Computational neurorehabilitation: modeling plasticity and learning to predict recovery

Once again going down the prediction route and ignoring all the problems in stroke that need solving? Survivors don't give a shit about predictions. Give us the protocols that will get us to recovery you dipshits. Compute all you want as long as you come up with ways to get results.

Oops, I'm not playing by the polite rules of Dale Carnegie,  'How to Win Friends and Influence People'. 

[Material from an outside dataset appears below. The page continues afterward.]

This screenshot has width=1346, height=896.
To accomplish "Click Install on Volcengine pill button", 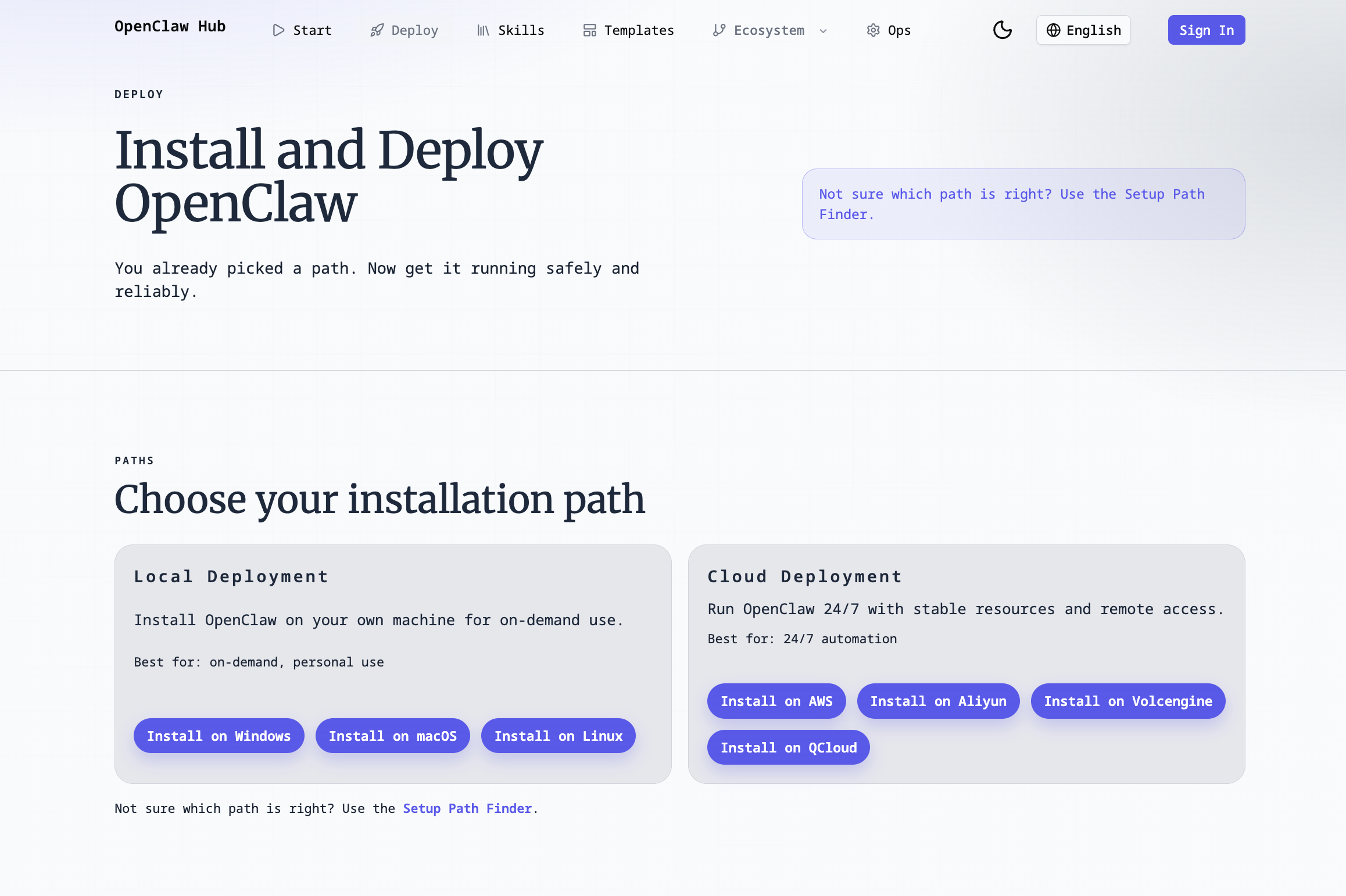I will 1127,701.
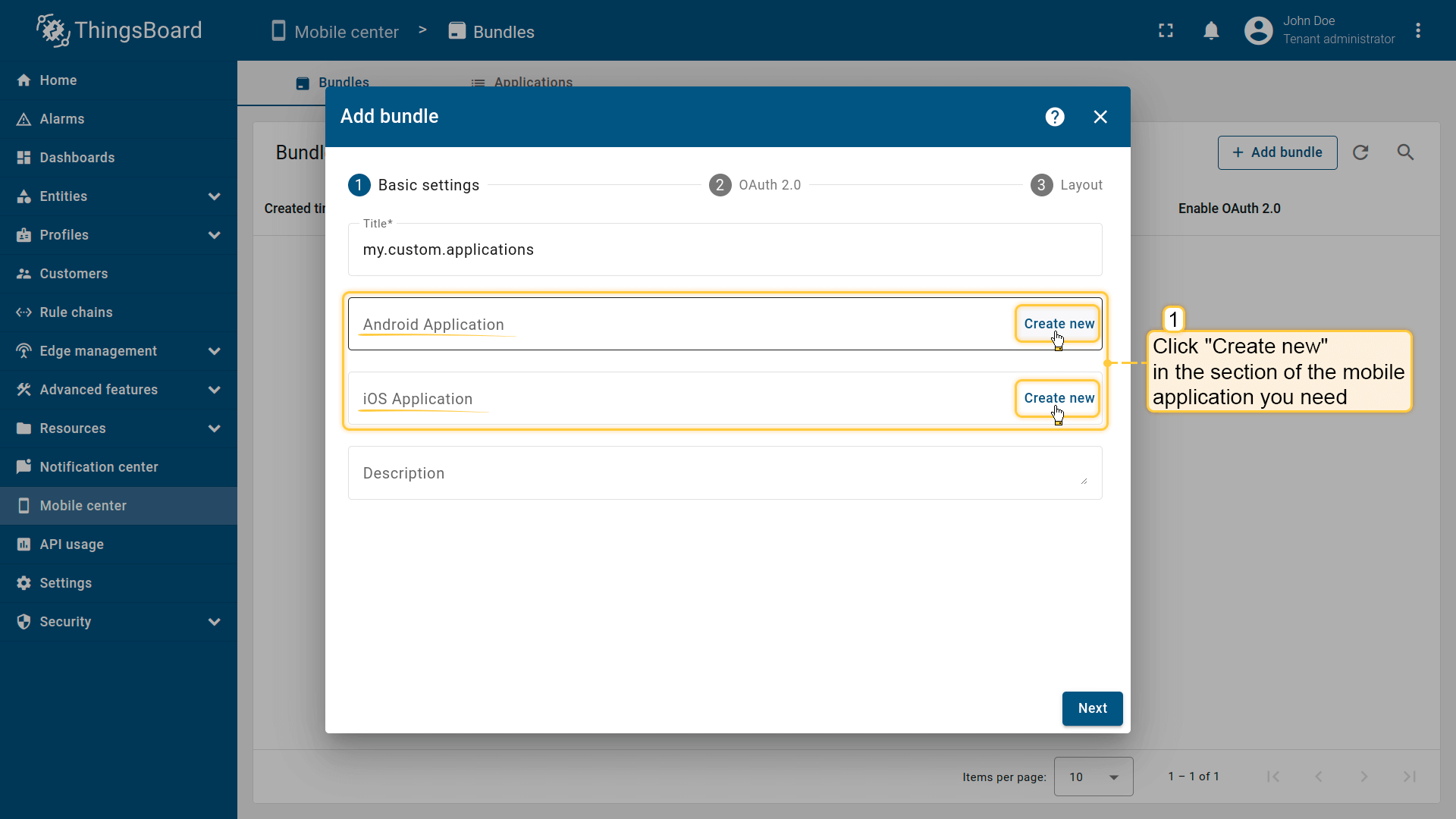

Politeness will never solve anything in stroke. Yes, I'm a bomb thrower and proud of it. Someday a stroke "leader" will ream me out for being negative, I look forward to that day.

 

Computational neurorehabilitation: modeling plasticity and learning to predict recovery

  • David J. ReinkensmeyerEmail author,
  • Etienne Burdet,
  • Maura Casadio,
  • John W. Krakauer,
  • Gert Kwakkel,
  • Catherine E. Lang,
  • Stephan P. Swinnen,
  • Nick S. Ward and
  • Nicolas Schweighofer
Journal of NeuroEngineering and Rehabilitation201613:42
DOI: 10.1186/s12984-016-0148-3
Received: 19 November 2015
Accepted: 13 April 2016
Published: 30 April 2016






Abstract

Despite progress in using computational approaches to inform medicine and neuroscience in the last 30 years, there have been few attempts to model the mechanisms underlying sensorimotor rehabilitation. We argue that a fundamental understanding of neurologic recovery, and as a result accurate predictions at the individual level, will be facilitated by developing computational models of the salient neural processes, including plasticity and learning systems of the brain, and integrating them into a context specific to rehabilitation. Here, we therefore discuss Computational Neurorehabilitation, a newly emerging field aimed at modeling plasticity and motor learning to understand and improve movement recovery of individuals with neurologic impairment. We first explain how the emergence of robotics and wearable sensors for rehabilitation is providing data that make development and testing of such models increasingly feasible. We then review key aspects of plasticity and motor learning that such models will incorporate. We proceed by discussing how computational neurorehabilitation models relate to the current benchmark in rehabilitation modeling – regression-based, prognostic modeling. We then critically discuss the first computational neurorehabilitation models, which have primarily focused on modeling rehabilitation of the upper extremity after stroke, and show how even simple models have produced novel ideas for future investigation. Finally, we conclude with key directions for future research,(You are updating the stroke strategy with these ideas, Aren't you?) anticipating that soon we will see the emergence of mechanistic models of motor recovery that are informed by clinical imaging results and driven by the actual movement content of rehabilitation therapy as well as wearable sensor-based records of daily activity.